Improve exclude function

When a user explicitly requests that a field be excluded with -x we skip that field in most checks. Up until now that did not include the item-based checks using a transposed dataframe because we don't know the metadata field names (labels) until we iterate over them. Now the excludes are respected for item-based checks.
2025-07-02 20:47:25 +02:00 · 2022-09-02 15:59:22 +03:00
parent 1f76247353
commit 040e56fc76
6 changed files with 54 additions and 24 deletions
--- a/csv_metadata_quality/app.py
+++ b/csv_metadata_quality/app.py
@ -200,20 +200,22 @@ def run(argv):
    # should rename column in this for loop...
    for column in df_transposed.columns:
        # Check: citation DOI
-        check.citation_doi(df_transposed[column])
+        check.citation_doi(df_transposed[column], exclude)
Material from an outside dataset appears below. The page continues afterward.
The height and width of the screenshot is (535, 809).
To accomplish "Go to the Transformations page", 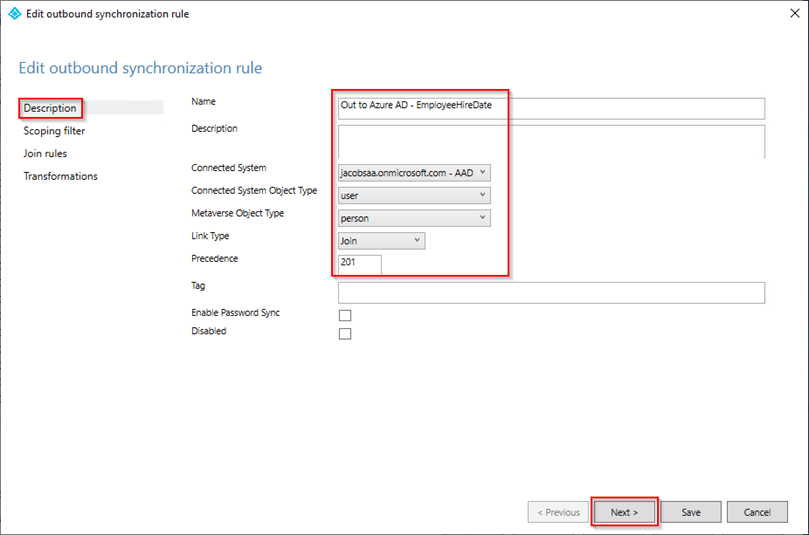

        # Check: title in citation
-        check.title_in_citation(df_transposed[column])
+        check.title_in_citation(df_transposed[column], exclude)

        if args.unsafe_fixes:
            # Fix: countries match regions
-            df_transposed[column] = fix.countries_match_regions(df_transposed[column])
+            df_transposed[column] = fix.countries_match_regions(
+                df_transposed[column], exclude
+            )
        else:
            # Check: countries match regions
-            check.countries_match_regions(df_transposed[column])
+            check.countries_match_regions(df_transposed[column], exclude)

        if args.experimental_checks:
-            experimental.correct_language(df_transposed[column])
+            experimental.correct_language(df_transposed[column], exclude)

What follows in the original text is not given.